Rodzice zawiadomili Rzecznika Odpowiedzialności Dyscyplinarnej Okręgowej Izby Lekarskiej we Wrocławiu. Jak poinformował Swidnica24.pl rzecznik Piotr Piszko, akta sprawy wraz z wnioskiem o ukaranie zostały przekazane 20 października 2021 roku do Okręgowego Sądu Lekarskiego. 6 kwietnia 2022 roku Okręgowy Sąd Lekarski wydał orzeczenie skazujące, dotyczące postawy etycznej lekarza. Zastosowano półroczny zakaz wykonywania zawodu oraz obowiązek pokrycia kosztów procesu przez Arnolda W. Wyrok nie jest prawomocny. – To nie jest to, czego oczekiwaliśmy, ale w całym tym procesie mieliśmy nadzieję usłyszeć, że my, jako rodzice zrobiliśmy wszystko, co można, by uratować naszego synka. Cały czas myślimy, że zawiedliśmy Filipka. Podczas przesłuchań świadków pani doktor z intensywnej terapii powiedziała, że my zrobiliśmy wszystko, co było możliwe. Cieszy nas to, że biegli i sąd zauważyli, że doszło do uchybień ze strony lekarza. Wiele osób mówiło nam, żebyśmy dali sobie spokój, że z hermetycznym środowiskiem lekarskim nie wygramy. My jednak jesteśmy przekonani, że warto walczyć, by lekarze traktowali rodziców poważnie. To w końcu my jesteśmy z dzieckiem cały czas, widzimy wszystkie objawy – mówi Jolanta Kowal. Dodaje z mocą, że nie chodzi o zemstę. – Chcemy prawdy i sprawiedliwości, tylko tyle.

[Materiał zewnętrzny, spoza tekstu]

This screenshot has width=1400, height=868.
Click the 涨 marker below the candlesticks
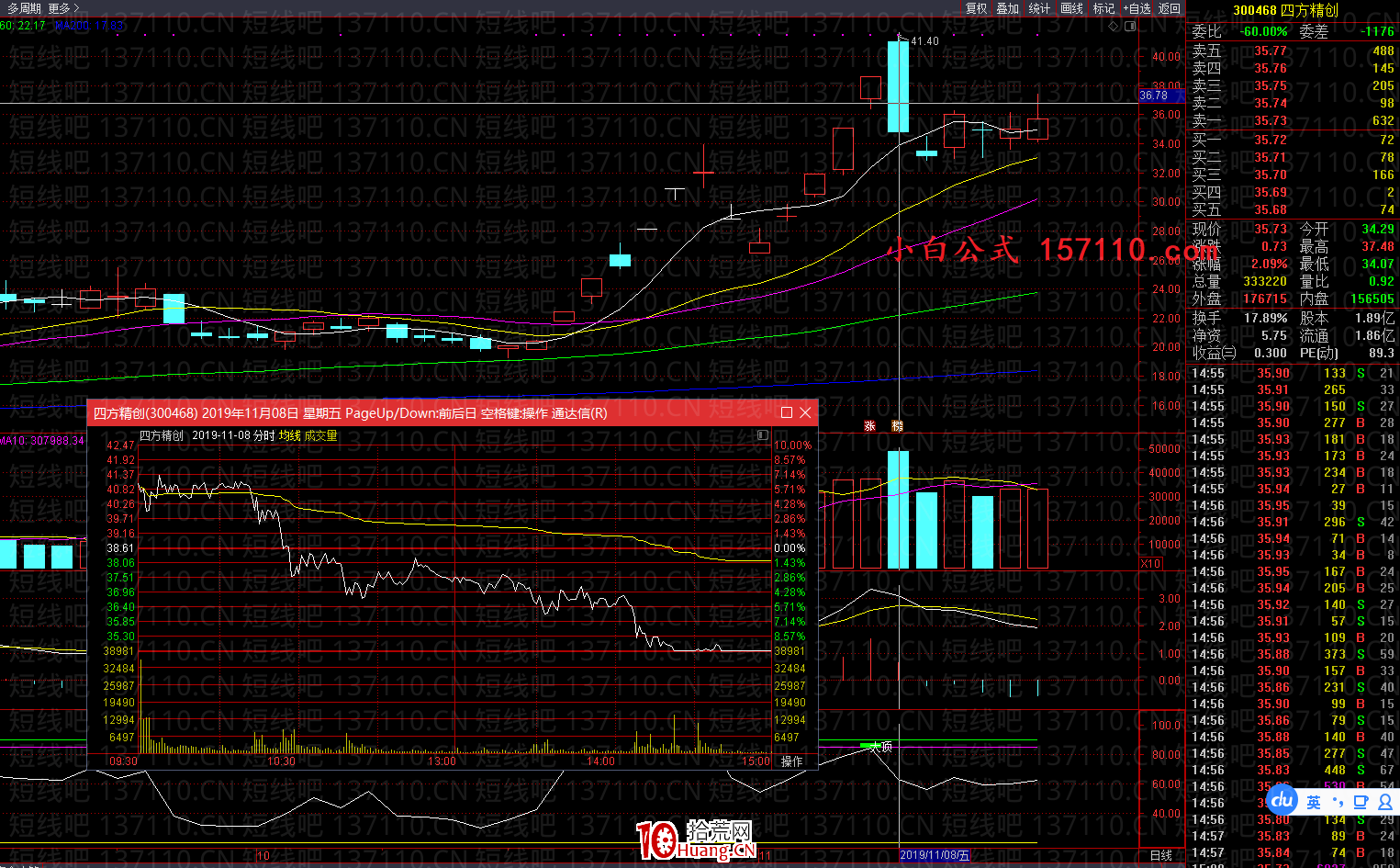(869, 426)
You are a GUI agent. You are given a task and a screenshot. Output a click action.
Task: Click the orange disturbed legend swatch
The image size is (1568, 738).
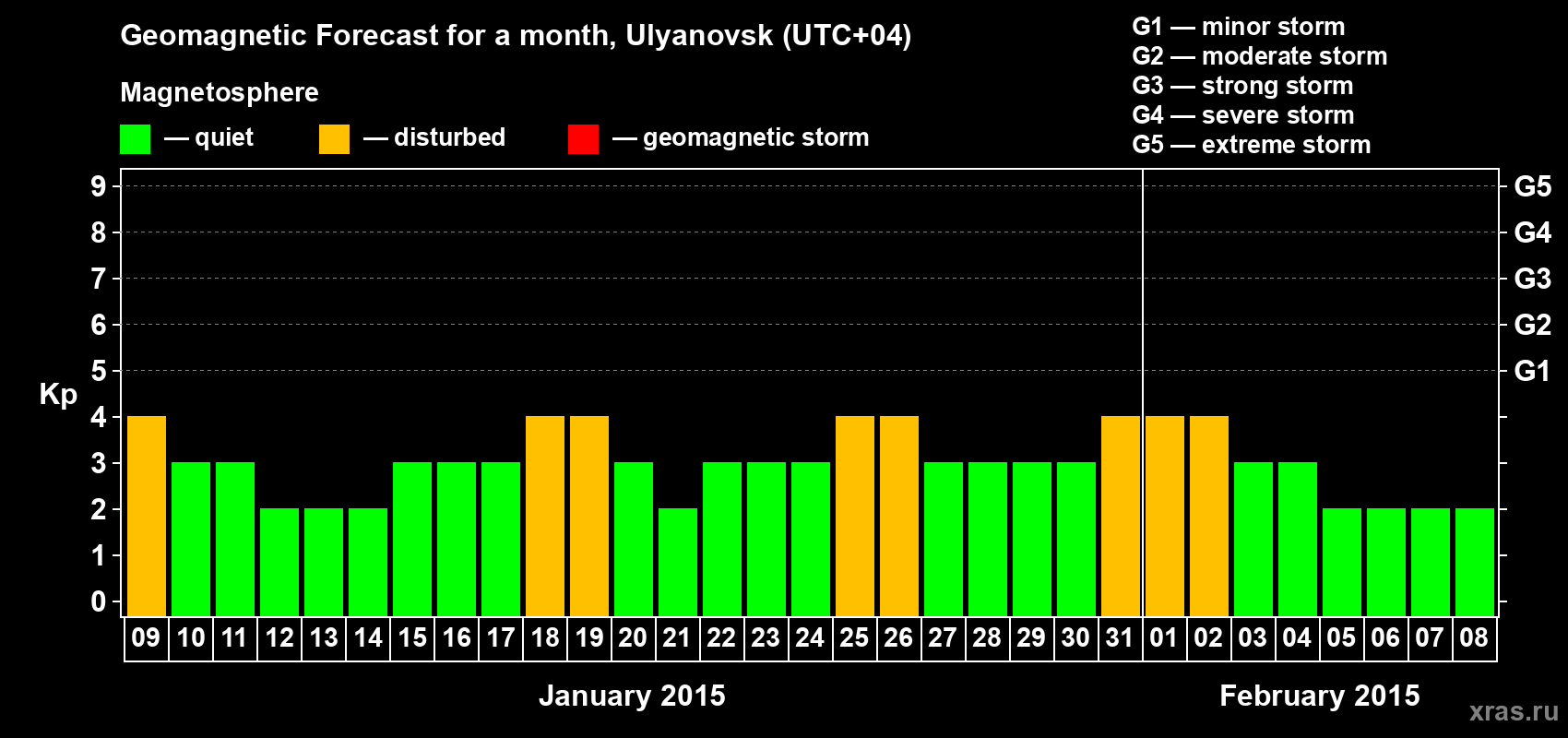(334, 139)
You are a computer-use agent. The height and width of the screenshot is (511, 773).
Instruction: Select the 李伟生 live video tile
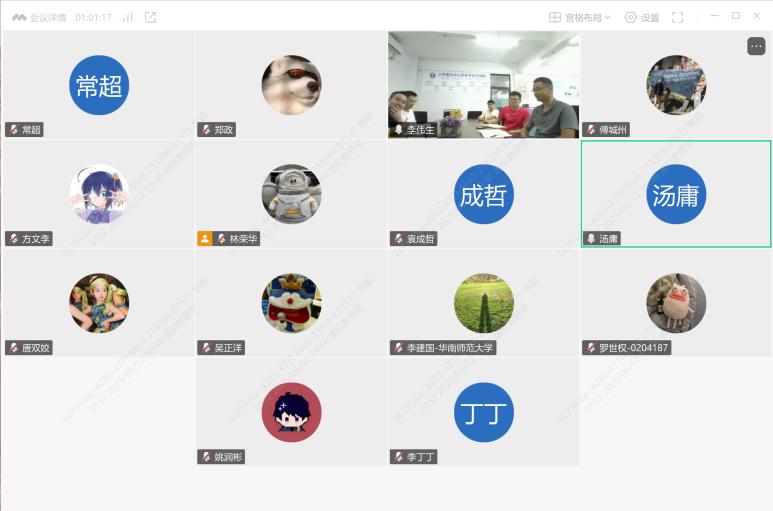pos(484,85)
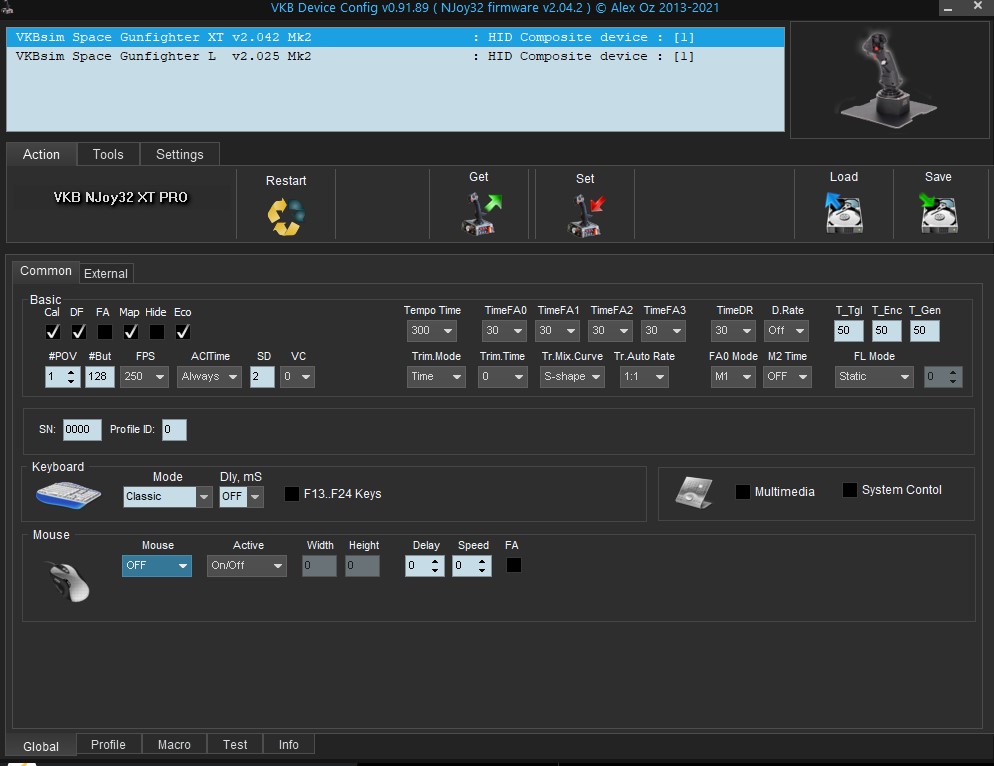Click the multimedia CD icon
Screen dimensions: 994x766
tap(694, 491)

Zawiadomienie o błędzie lekarskim, który mógł doprowadzić do śmierci Filipa, 31 stycznia 2019 roku dotarło do Prokuratury Rejonowej w Świdnicy. Ostatecznie sprawa została przeniesiona do Prokuratury Okręgowej w Świdnicy. Bardzo długo trwało oczekiwanie na opinię biegłego, a sytuację pogorszyła pandemia. – Lekarz ze szpitala, który odmówił przyjęcia Kowala usłyszał zarzut narażenia dziecka na poważny uszczerbek na zdrowiu, a nawet śmierć – poinformował prokurator Tomasz Orepuk. Lekarz odmówił składania wyjaśnień. Za przestępstwo, które Arnoldowi W. zarzuca prokuratura, grozi kara do 5 lat pozbawienia wolności.
Filip został pochowany na cmentarzu w Walimiu. Jego bliscy potrzebowali pomocy psychiatrycznej po stracie, która dotknęła całą rodzinę. Państwo Kowalowie na świecie powitali kolejnego synka, Leona. – Leoś jest bardzo podobny do Filipka. Staramy się funkcjonować dla naszych dzieci, ale nigdy nasze życie nie będzie takie, jak dawniej. Żaden wyrok nie zwróci nam synka – mówi Jolanta Kowal.